**Your goal:**
Offset every coordinate in the answers by -65, and reproduce the lines from the one holding "OK (326, 74)" through the end of the material, inclusive, keeping the requests as they are. Leave the pictures out.

**Material shown:**
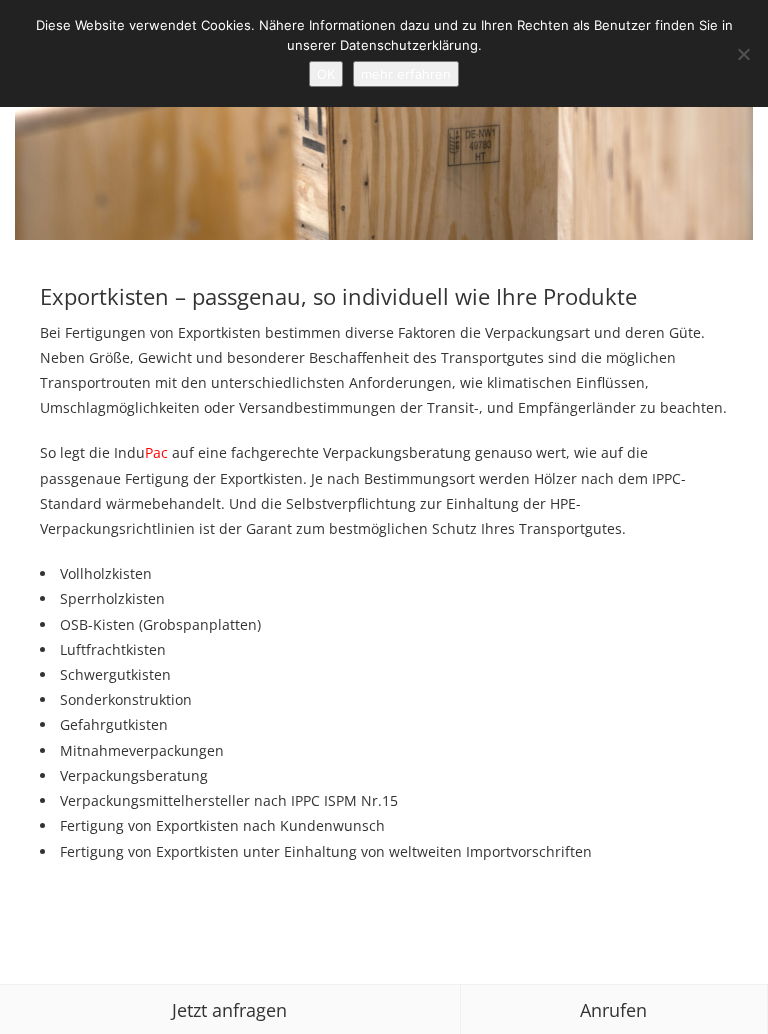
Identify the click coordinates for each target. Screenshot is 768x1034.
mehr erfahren (406, 74)
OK (326, 74)
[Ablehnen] (743, 54)
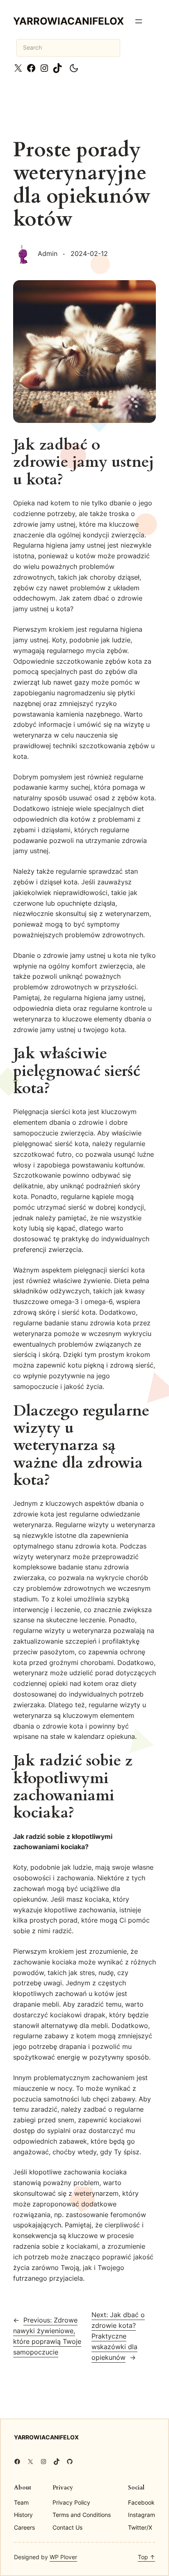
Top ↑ (146, 2556)
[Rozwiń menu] (139, 21)
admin (47, 253)
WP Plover (63, 2556)
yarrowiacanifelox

**Expected answer:**
OK (261, 9)
[Ablehnen] (678, -11)
Top ↑ (81, 2491)
[Rozwiń menu] (74, -44)
admin (-18, 188)
WP Plover (-2, 2491)
yarrowiacanifelox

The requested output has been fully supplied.